施主が、その写真を見て喜んでくれた瞬間は「やはり最高ですね(小林さん)」
設計:株式会社山本浩三建築設計事務所 撮影:小林 勇蔵
設計・フリーダムアーキテクツデザイン株式会社 撮影:小林 勇蔵
著作権使用料への想い
自らが撮影した写真の著作権にこだわり、作品の施主や建築家であっても使用料を請求する写真家もいる中で、小林さんは、施主や建築家に対しては写真の使用料をフリーにしています。

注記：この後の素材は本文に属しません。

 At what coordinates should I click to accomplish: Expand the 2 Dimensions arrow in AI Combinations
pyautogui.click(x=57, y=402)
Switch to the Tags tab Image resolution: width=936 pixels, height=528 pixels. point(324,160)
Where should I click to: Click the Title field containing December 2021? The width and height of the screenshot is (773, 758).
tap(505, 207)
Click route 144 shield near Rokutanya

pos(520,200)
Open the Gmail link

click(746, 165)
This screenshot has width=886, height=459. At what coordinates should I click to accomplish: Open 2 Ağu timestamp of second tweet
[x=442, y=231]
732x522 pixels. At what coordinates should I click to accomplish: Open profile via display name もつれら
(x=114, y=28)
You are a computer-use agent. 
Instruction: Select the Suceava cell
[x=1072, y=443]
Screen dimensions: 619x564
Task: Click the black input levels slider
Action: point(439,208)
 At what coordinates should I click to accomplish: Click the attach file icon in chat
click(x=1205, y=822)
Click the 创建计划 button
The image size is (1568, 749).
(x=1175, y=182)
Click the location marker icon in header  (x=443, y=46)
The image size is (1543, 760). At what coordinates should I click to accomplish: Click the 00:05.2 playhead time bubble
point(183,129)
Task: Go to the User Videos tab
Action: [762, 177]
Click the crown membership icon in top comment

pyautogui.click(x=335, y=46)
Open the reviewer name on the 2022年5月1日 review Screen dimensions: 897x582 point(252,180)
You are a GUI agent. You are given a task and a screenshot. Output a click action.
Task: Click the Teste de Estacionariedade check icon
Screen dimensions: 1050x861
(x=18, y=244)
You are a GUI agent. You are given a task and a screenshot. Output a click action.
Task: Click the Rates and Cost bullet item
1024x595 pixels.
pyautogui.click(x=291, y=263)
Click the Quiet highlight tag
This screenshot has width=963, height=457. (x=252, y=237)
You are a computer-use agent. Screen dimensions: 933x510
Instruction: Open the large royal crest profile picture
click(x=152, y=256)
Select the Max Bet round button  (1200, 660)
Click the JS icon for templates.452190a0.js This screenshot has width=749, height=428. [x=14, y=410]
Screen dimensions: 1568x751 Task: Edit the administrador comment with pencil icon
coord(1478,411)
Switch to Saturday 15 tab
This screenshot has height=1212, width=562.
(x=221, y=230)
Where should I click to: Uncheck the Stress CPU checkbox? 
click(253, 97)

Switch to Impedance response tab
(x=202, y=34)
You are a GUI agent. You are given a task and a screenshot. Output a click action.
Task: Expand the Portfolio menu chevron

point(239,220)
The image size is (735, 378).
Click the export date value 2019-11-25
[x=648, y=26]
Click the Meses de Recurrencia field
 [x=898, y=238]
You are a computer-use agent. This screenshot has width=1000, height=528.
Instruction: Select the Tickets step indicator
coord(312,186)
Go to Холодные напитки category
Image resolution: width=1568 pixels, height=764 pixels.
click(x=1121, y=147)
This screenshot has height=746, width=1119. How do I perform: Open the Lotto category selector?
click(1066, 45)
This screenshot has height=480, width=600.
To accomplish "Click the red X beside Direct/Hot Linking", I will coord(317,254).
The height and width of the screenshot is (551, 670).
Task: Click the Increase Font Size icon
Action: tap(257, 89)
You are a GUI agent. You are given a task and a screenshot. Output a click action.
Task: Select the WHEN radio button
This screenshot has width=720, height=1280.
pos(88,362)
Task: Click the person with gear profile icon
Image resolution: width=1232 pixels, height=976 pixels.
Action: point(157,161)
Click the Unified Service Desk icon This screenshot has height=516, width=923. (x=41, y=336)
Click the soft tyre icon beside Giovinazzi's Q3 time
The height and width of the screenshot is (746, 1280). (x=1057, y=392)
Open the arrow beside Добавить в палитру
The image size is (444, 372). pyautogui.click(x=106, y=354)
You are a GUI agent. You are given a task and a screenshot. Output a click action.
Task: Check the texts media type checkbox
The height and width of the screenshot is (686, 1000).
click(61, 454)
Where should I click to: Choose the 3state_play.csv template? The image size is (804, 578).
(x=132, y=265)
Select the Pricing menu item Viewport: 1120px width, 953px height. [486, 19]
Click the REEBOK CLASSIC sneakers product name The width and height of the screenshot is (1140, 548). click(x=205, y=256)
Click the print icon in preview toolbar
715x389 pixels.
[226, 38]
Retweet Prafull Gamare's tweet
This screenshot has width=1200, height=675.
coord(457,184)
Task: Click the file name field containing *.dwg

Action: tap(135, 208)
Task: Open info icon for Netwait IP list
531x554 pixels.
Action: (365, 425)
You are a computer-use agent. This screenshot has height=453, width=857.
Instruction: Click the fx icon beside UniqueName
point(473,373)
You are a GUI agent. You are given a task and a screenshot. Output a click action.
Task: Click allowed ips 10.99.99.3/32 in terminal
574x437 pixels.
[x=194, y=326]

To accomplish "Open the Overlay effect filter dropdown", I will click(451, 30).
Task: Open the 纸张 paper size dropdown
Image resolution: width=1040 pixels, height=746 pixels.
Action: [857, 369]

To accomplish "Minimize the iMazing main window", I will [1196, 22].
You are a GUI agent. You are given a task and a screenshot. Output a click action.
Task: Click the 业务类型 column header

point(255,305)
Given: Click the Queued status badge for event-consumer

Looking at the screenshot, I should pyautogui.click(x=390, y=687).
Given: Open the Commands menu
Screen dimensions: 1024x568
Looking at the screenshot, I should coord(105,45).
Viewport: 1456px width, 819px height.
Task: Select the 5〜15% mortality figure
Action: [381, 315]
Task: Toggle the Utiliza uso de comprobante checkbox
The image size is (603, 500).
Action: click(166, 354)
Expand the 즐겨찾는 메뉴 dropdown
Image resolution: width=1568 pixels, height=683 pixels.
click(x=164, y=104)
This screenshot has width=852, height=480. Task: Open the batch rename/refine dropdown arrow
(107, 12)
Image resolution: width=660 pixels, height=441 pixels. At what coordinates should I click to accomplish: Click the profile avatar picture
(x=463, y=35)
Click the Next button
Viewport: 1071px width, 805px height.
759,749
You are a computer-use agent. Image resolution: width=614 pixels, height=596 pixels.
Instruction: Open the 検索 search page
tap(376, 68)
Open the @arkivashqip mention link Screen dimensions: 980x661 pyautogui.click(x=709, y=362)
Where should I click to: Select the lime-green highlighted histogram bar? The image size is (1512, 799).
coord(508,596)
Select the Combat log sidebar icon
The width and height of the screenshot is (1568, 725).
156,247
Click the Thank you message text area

「建築写真というのは、施主の想いに建築家が応え、その結果としての住宅があってこそ撮影できるのですから、撮影した写真は施主・建築家・写真家である私・・・三者の共同制作でもあると思うのです。だから自分一人が著作権料を主張する気にはなれませんし、施主さんが写真を年賀状やブログなどで使って喜んで頂けるのならば、それはとても素晴らしいことじゃないかと思うのです」
仕事というのは自分一人の力だけでできるものではない・・・この謙虚な姿勢こそが、数多くの小林ファンが仕事を依頼する理由ではないでしょうか。
設計:ダトリエ一級建築士事務所 撮影:小林 勇蔵
設計:株式会社sside 撮影:小林 勇蔵
家を創ることを楽しんでほしい
完成した住宅で撮影している時、施主さんが小林さんに(完成した自邸について)さまざまな本音を話すそうです。
そうした話を聞き、ファインダー越しに千軒を超える数多くの住宅を見てきた経験から、小林さんは最後にこんなアドバイスをくれました。
「建築家と住宅を創るということは、施主にとっても共同作業に参加することであり、そのことを楽しんでほしいと思います」
「建築家・施主どちらかが一方的にリードするのではなく、共に手を携えて同じ方向に進むことができた住宅は、本当に満足できる素晴らしい住まいになりますよ」
そんな住宅の写真を撮影できた時は、小林さんの気持ちも和むそうです。
ケイ・エスト・ワークス
http://www.k-est.co.jp/
設計:フリーダムアーキテクツデザイン株式会社 撮影:小林 勇蔵
取材後記
インテリアが大好きというだけあって、小林さんの自宅を兼ねたスタジオには、センスのよい家具や置物が並んでおり、素敵なカフェに来たようなとても居心地の良い空間でした。 (取材:上野)
私が推薦します
建築家
坪井 当貴
小林さんはこちらの設計意図や住宅の見せ場などを瞬時に理解し、独特な目線でカットを切ります。
設計者や撮影する側の視点だけではなく、直接会わない施主さんへの配慮を忘れず、この家の良さを写真というフィルターを通して施主さんにお伝えするという小林さんの写真に対する向き合い方に共感します。
出来上がった写真には小林さんの繊細な観察力と「心地よい客観性」が同居しています。
お施主さんにとってこの写真は私たちとの家づくりの大切な記念になっているようです。